I am working on a project that is very successful in terms of its market
share, i.e. product users are probably doubled in the last two years, and it is
forcasted to be trippled next year, and as a result, our production servers are
doubled already, and may be trippled next year. However, our DBA team is not
expanded at that rate, and no doubt, more servers and more business users means
more "baby-sitting" needed from DBA team to deal with maintaining,
trouble-shooting and security. We can still deal with it, but I know that when
the servers continue to grow in number, assuming DBA resource is fixed, at a
point of time, the team will be over-burnt and the our work efficiency and
quality will drop and then any problems can occur. This brings one question to
my mind, "How can we increase database administration scalability (DAS) without
adding more DBA manpower?"
I define DAS as the following (by borrowing / modifying from wikipedia at http://en.wikipedia.org/wiki/Scalability):
Database administration scalability is a property of database administration
practice, which indicates its capability to handle growing amount of work in a
graceful way without requiring any significant additional DBA resource.
In DBA term, the DAS means that no matter how many servers / instances I take
care of (of course in a reasonable range), the efforts I need to devote (in the
context of business requirements) should be flat or nearly flat, as shown in the
following table
Server Number | Efforts Unit |
0 | 0 |
10 | 10 |
50 | 10 |
100 | 11 |
150 | 11 |
How to address DAS is totally another topic as it depends on business
requirements / environments and need to consider things like system, auditing
requirement, security, performance and even budget (for example, some sql server
functions do not exist in a free SQL Server express editon).
My favorite approach to DAS is to centralize my administration work at one
place, and all adminstration scripts are put in one repository. When necessary,
the selective scripts will be distributed to other servers automatically for the
execution on the local servers, but most of the time, the execution of the
scripts are initiated from the central place where repository database
resides.
I'll take one example from my previous experience:
We DBA team was required to run a customized standard trace on each server we
manage, there can be many ways, we ended up by doing the following (simplified,
assuming each server has only one default instance)

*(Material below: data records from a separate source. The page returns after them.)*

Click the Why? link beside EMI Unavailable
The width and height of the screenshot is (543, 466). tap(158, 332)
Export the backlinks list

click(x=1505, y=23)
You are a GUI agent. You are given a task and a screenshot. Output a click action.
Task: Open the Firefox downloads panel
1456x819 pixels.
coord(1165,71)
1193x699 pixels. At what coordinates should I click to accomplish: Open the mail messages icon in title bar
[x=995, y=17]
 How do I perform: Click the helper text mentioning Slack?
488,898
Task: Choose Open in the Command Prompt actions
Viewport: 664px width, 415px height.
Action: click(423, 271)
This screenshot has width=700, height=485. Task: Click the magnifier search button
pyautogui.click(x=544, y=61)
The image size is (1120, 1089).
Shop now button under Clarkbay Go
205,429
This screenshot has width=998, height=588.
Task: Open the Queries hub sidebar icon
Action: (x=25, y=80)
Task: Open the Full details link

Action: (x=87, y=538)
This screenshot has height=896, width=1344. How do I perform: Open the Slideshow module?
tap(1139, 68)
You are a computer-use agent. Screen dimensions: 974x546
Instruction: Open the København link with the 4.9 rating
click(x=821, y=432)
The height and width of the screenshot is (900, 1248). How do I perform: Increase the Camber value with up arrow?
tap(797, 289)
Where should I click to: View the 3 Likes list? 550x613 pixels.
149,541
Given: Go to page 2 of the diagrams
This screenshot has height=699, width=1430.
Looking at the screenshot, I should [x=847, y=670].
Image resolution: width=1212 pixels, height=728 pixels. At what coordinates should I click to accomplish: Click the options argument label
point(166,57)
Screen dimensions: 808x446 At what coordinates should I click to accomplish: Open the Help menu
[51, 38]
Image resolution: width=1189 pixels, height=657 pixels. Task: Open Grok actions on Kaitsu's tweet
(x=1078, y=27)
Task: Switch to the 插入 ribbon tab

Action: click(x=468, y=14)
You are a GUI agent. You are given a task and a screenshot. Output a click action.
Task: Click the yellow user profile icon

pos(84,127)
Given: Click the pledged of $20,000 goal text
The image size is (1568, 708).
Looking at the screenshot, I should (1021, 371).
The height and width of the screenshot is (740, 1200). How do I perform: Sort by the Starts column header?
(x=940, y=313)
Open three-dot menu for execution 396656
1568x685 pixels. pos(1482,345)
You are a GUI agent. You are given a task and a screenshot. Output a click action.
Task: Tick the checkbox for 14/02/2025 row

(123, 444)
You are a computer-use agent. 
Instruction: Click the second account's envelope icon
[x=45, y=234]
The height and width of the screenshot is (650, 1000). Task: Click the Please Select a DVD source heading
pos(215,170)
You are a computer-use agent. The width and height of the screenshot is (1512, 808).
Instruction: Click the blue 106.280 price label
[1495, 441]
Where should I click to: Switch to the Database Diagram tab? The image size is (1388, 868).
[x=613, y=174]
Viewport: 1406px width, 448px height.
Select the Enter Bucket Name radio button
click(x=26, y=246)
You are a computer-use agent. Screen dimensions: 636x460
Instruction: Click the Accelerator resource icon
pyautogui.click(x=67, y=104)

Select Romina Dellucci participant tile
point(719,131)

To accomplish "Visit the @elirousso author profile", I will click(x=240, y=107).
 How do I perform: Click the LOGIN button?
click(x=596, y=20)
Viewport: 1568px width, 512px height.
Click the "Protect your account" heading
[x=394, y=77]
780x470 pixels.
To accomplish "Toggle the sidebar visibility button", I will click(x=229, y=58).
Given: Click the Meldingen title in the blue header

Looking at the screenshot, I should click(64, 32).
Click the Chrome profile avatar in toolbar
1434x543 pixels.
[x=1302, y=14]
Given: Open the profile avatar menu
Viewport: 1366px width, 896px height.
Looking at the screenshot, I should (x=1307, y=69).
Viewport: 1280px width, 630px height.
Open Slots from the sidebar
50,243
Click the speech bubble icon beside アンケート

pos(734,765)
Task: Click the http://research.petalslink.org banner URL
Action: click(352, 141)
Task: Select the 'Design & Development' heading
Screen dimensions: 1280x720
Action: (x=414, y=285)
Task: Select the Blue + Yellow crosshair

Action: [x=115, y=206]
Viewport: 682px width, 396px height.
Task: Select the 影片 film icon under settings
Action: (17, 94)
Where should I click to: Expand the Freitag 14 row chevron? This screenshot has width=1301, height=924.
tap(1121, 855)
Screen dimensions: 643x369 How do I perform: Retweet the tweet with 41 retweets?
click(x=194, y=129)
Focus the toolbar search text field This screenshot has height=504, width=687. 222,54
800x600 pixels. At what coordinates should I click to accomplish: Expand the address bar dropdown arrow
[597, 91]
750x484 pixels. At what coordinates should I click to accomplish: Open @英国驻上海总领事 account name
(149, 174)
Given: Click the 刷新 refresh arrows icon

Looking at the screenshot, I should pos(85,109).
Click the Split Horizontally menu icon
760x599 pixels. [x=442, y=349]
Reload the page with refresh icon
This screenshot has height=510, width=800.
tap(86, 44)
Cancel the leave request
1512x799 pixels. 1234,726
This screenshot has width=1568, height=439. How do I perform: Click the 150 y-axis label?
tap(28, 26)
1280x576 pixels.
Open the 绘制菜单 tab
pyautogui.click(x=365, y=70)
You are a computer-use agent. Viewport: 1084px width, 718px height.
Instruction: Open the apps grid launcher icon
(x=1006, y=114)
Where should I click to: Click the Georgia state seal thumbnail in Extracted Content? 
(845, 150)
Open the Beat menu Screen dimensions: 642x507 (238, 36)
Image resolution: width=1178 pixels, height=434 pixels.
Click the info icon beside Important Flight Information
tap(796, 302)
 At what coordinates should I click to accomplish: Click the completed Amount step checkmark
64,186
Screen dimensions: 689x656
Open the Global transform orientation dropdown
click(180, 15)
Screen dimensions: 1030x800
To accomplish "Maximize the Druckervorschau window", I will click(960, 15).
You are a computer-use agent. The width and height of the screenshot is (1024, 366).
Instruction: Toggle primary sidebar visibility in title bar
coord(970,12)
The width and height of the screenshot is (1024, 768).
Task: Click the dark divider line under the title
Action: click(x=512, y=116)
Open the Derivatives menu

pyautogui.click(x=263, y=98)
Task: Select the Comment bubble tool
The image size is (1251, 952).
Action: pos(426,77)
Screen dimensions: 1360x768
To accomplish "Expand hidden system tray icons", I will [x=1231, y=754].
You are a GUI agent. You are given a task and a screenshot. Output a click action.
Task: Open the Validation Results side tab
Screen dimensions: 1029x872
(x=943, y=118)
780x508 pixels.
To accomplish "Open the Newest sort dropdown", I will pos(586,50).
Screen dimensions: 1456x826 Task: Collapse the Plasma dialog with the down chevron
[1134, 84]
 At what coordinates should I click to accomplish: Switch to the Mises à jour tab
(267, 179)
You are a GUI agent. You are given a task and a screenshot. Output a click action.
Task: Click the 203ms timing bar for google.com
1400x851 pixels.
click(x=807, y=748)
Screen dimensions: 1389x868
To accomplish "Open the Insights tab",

1. In a central server, create a table, dbo.DBServer (ServerName varchar(100)
)
2. Populate the table with server names
3. Create a stored procdure that takes two parameters, usp_OperateTrace
@ServerName , @TraceOn (@TraceOn=1, turn on the trace, 0=turn off)
The stored proc mainly does two things: (1) create a dynamic trace creation
script (2) create a link server pointing to the server @ServerName (if it is not
there), and then run the dynamic trace creation script on the linked server,
(then drop the link server if it is not there before)
4. Run a cursor against the table dbo.DBServer, and call usp_OperateTrace for
each retrieved server name.
This is a simple example, but by designing our approach with scalability in
mind, this makes our life easier, when all servers get patched, SQL Server
services will usually restart, and for me to start all traces on all servers
again, I just run the job containing script of step 4 mentionedabove, and that's
it.
In my early years as a DBA, I seldom consiously consider scalability in my
adminstration practice / framework, but now I believe that making the code /
design as "born to be scalable" should be considered as a best practice by
all DBAs.